▶ **Excerpted data**
□ □ □ □ □ □ □

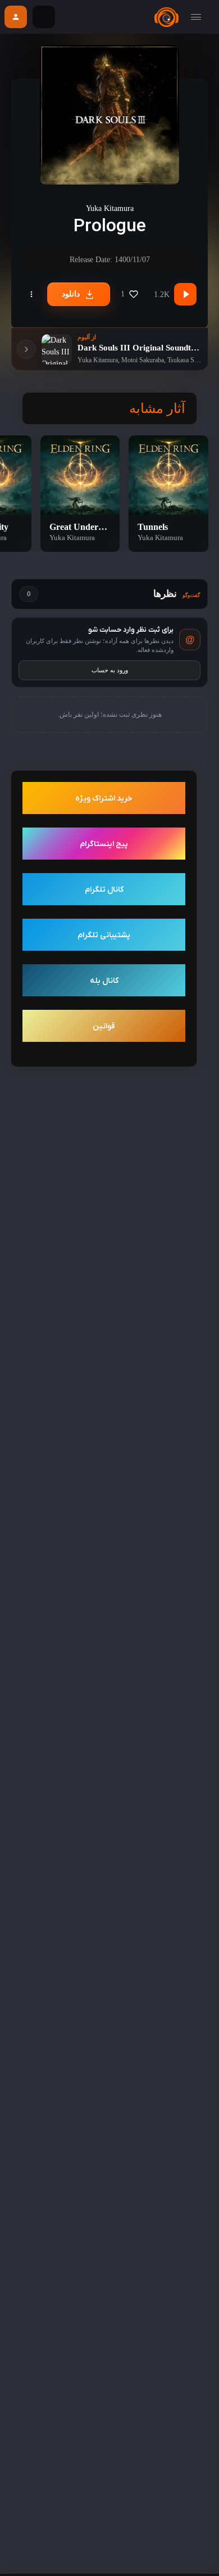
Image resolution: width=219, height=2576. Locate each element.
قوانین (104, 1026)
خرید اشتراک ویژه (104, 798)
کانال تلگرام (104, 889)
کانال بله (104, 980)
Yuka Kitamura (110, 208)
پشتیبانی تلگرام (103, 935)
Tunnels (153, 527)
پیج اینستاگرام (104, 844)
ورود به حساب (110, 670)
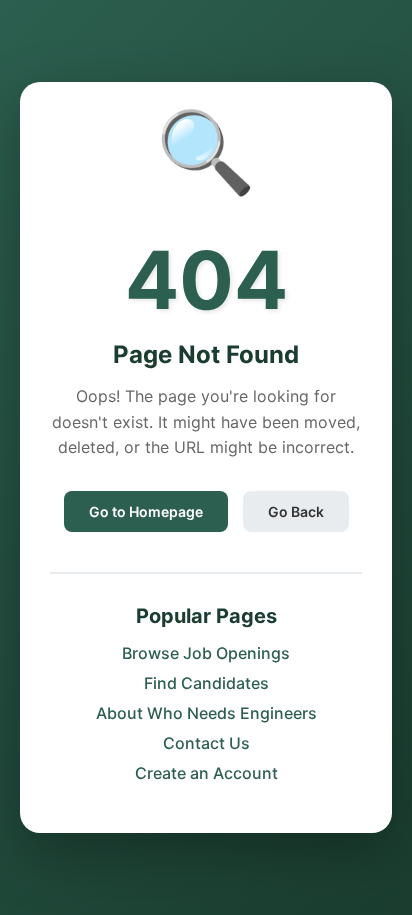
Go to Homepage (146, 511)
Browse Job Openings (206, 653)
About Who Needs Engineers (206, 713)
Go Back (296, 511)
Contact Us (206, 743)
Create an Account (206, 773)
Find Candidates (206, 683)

□ □ □ □ □ □ □

▶ **Exercise goal**
Copy the records above exactly. Do not carry any picture into the copy.

▶ **Task output**
Image resolution: width=219, height=2576. Locate each element.
قوانین (104, 1026)
خرید اشتراک ویژه (104, 798)
کانال تلگرام (104, 889)
کانال بله (104, 980)
Yuka Kitamura (110, 208)
پشتیبانی تلگرام (103, 935)
Tunnels (153, 527)
پیج اینستاگرام (104, 844)
ورود به حساب (110, 670)
Go to Homepage (146, 511)
Browse Job Openings (206, 653)
About Who Needs Engineers (206, 713)
Go Back (296, 511)
Contact Us (206, 743)
Create an Account (206, 773)
Find Candidates (206, 683)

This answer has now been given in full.